#### Фрагмент документа
Вся книга «Босоногие» – начиная от историй о маленьком мальчике, которого осиротила война – это гимн человеку, его силе и стойкости духа, гимн тому человеческому, что позволяет ему звучать гордо. Вспоминая первые две книги «Босоногих», в отношении маленького Семы, одолевающего болезнь, переживающего страх, одиночество и голод, других характеристик кроме «герой» и «настоящий человек» у меня не возникает. И вместе с тем, «Босоногие» - история живого, во всех отношениях человека, с его живыми радостями, страхами, победами и ошибками. И его жизнь – это живая и яркая иллюстрация времени, в котором ему довелось жить: не простом, противоречивом, подобно герою повести, жестоко покалеченном, времени, в котором покалечена сама сущность, душа человека.

Третья книга повести «Босоногие» «Врёшь, не возьмёшь!» необычна. В первой части, так же как и двух предыдущих книгах, повествование ведется от лица автора. В четвертой же части, повествование ведется уже от лица самого главного героя повести – Семена Лубина. Смесь двух видов повествования – от лица автора и от лица главного героя – в одном произведении не тривиальна и позволяет читателю взглянуть на описываемые события как бы с двух сторон – глазами автора и глазами самого Семена.

#### Условие задания
Ответьте по фрагменту документа о повести «Босоногие»:
(а) Что осиротило маленького мальчика, с историй о котором начинается книга?
(б) Как называется третья книга повести?
(в) От чьего лица ведется повествование в четвертой части третьей книги?

#### Перечень записей
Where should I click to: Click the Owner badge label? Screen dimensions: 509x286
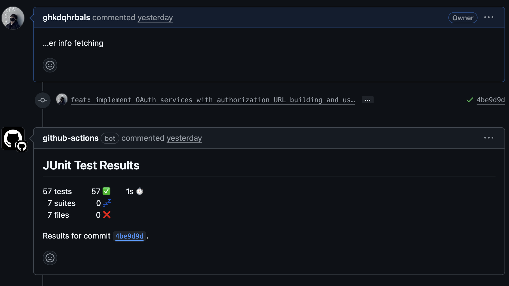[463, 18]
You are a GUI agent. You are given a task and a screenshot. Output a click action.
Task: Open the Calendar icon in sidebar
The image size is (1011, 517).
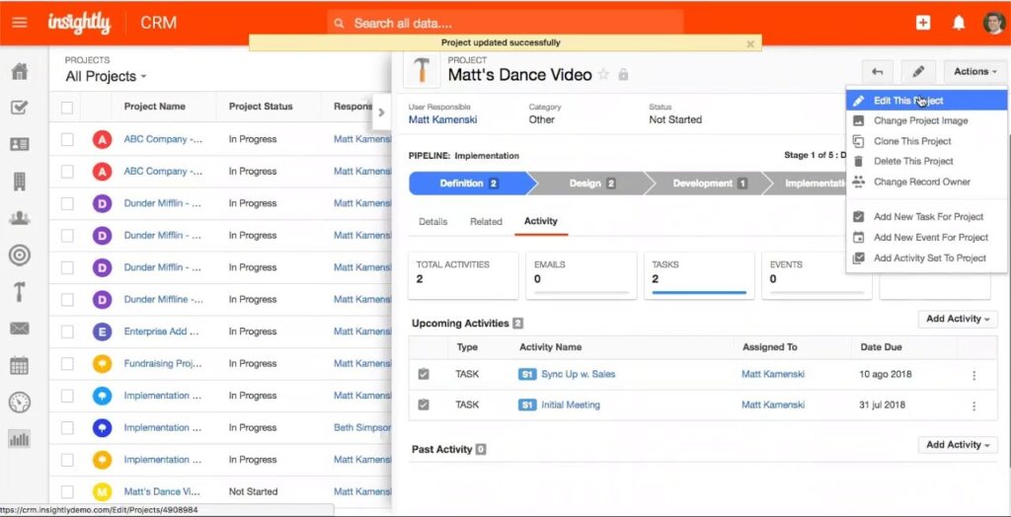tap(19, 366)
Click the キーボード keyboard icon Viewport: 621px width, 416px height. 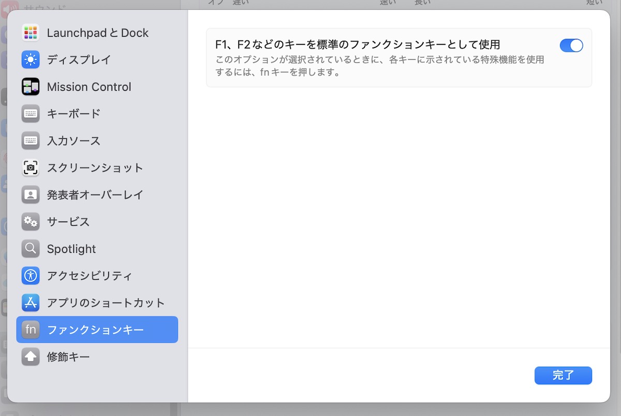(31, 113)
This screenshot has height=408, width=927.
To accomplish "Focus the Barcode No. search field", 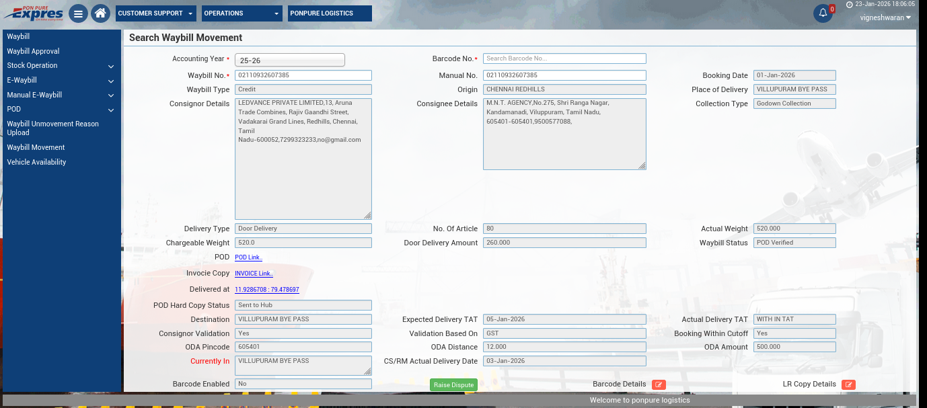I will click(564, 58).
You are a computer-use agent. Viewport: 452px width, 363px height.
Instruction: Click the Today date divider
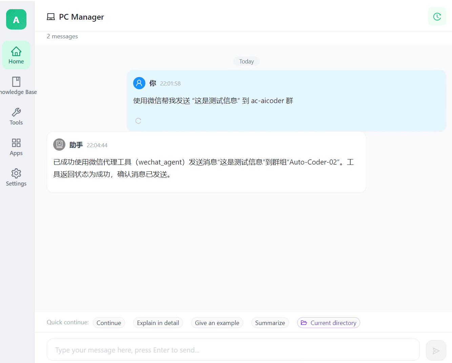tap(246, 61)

---

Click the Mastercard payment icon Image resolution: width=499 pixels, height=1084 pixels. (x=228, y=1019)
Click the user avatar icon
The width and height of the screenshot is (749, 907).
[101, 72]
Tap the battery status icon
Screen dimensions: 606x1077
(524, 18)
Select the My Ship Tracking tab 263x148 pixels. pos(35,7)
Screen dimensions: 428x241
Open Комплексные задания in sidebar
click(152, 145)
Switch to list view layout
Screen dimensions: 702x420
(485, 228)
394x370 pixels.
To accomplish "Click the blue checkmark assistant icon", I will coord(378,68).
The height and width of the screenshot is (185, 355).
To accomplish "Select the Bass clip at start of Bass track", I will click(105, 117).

#### Поле для ответа
(а) Война.
(б) «Врёшь, не возьмёшь!»
(в) От лица главного героя повести, Семена Лубина.